ASolidBPlus
ASolidBPlus

Reputation: 11

Python - Changing BeautifulSoup URL's displayed content?

new to programming as of a week or so ago, working on a scraper to get wrestling metadata in Python using BeautifulSoup and https://cagematch.net.

Here is my code:

from BeautifulSoup import BeautifulSoup
import urllib2

link = "https://www.cagematch.net/?id=8&nr=12&page=4"
print link
url = urllib2.urlopen(link) #Cagematch URL for PWG Events
content = url.read()
soup = BeautifulSoup(content)

events = soup.findAll("tr", { "class" : "TRow" }) #Captures all event classes into a list, each event on site is separated by '<tr class="TRow">'

for i in events[1:12]: #For each event, only searches over a years scope
  data = i.findAll("td", { "class" : "TCol TColSeparator"}) #Captures each class on an event into a list item, separated by "<td class="TCol TColSeparator>"
  date = data[0].text #Grabs Date of show, date of show is always first value of "data" list
  show = data[1].text #Grabs name of show, name of show is always second value of "data" list
  status = data[2].text #Grabs event type, if "Event (Card)" show hasn't occurred, if "Event" show has occurred.

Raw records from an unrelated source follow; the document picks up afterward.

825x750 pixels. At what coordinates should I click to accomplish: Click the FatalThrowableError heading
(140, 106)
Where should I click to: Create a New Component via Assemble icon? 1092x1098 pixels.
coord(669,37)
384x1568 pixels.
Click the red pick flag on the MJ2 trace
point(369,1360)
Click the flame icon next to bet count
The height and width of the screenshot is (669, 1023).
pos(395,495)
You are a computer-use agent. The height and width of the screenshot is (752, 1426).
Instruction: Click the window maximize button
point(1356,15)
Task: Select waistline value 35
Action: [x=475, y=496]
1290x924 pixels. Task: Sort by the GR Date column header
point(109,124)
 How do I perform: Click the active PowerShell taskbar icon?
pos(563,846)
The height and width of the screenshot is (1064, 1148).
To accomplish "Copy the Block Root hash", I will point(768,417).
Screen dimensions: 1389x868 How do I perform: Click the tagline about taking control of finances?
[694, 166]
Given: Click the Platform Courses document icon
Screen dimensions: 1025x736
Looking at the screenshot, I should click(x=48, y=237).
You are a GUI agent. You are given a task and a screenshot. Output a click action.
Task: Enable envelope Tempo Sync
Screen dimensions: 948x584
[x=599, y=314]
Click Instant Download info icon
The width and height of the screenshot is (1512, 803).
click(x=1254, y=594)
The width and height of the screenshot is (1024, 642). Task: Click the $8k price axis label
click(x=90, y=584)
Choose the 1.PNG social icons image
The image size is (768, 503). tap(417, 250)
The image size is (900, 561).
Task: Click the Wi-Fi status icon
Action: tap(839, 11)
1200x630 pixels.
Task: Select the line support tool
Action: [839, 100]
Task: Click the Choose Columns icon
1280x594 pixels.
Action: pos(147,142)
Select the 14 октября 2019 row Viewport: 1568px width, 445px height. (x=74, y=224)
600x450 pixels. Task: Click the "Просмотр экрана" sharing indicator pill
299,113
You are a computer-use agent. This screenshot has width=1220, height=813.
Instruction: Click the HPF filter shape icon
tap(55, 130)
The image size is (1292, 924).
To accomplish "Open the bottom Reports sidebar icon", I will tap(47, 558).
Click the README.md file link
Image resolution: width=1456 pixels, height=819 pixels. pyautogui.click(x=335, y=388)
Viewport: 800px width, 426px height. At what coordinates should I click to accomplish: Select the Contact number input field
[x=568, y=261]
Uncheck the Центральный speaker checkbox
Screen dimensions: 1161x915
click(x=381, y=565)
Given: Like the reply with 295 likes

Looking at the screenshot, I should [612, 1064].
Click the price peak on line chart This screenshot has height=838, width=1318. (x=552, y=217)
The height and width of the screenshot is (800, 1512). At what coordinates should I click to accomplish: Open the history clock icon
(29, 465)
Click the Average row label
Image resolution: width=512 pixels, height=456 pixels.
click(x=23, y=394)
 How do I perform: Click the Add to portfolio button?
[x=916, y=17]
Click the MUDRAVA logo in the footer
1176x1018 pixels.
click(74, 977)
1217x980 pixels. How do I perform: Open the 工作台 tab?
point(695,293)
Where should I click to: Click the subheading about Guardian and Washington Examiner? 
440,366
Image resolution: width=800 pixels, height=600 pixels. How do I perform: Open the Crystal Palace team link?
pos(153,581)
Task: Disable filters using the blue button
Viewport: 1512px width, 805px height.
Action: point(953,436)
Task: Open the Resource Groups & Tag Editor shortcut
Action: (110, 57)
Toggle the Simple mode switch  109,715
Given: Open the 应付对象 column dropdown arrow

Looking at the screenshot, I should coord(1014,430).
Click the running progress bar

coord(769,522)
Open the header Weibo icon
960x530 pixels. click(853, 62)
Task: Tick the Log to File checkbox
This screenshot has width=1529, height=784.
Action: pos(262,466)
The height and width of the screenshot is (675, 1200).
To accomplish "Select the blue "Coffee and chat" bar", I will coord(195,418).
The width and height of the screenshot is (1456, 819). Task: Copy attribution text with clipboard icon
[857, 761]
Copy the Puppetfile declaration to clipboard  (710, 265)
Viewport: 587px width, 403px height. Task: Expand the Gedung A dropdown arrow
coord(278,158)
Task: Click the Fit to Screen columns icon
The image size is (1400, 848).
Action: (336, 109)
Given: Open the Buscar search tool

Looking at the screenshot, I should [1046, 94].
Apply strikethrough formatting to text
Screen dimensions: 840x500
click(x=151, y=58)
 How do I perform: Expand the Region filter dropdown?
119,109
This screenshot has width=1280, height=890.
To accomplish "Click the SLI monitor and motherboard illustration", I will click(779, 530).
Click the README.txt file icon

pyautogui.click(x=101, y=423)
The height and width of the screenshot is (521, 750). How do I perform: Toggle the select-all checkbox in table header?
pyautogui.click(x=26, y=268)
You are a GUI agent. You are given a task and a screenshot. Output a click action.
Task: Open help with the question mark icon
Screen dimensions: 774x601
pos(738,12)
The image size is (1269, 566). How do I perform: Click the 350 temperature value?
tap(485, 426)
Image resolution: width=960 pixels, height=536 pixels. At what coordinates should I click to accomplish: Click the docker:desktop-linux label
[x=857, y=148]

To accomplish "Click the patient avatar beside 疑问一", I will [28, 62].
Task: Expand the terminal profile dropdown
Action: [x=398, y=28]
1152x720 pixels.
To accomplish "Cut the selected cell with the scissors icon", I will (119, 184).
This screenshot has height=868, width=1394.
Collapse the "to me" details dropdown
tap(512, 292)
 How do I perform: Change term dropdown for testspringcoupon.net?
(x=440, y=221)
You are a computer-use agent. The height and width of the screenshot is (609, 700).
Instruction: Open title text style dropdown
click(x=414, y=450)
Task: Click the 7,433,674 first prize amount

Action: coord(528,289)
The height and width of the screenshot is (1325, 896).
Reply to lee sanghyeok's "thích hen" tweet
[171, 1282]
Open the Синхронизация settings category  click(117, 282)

  print date, show, status

  if status == "Event": #If event has occurred, get card data
    print "Event already taken place"
    link = 'https://cagematch.net/' + data[4].find("a", href=True)['href']
    print content

So the idea is:

  1. Search all event listings from original link, get date of show, show name and status of it has already taken place.
  2. If event has taken place, go to the cards page and get card content (has not been completed yet, functionality as of now is to just print that cards page).

1 works perfectly, it goes to the site just fine and gets what it needs. 2 does not.

I re-declare my "link" variable in the if statement. The link variable changes to the correct link. However, when trying to print content again, it still goes to the original page from when I had originally declared link.

If I re-declare all the variables it works, but surely there's another way to do this?

Upvotes: 1

Views: 81

Answers (1)

alecxe
alecxe

Reputation: 473903

You would not trigger the page content to be changed just by redefining the link variable - you have to request and download the page from the new link:

link = 'https://cagematch.net/' + data[4].find("a", href=True)['href']
url = urllib2.urlopen(link) 
content = url.read()

Some other notes:

  • you are using a very outdated BeautifulSoup version 3. Update to BeautifulSoup 4:

    pip install beautifulsoup4 --upgrade
    

    and change your import to:

    from bs4 import BeautifulSoup
    
  • you may improve on performance by switching to requests and reusing the same session for multiple requests to the same domain

  • it is recommended to use urljoin() to concatenate parts of a URL

Upvotes: 2

Related Questions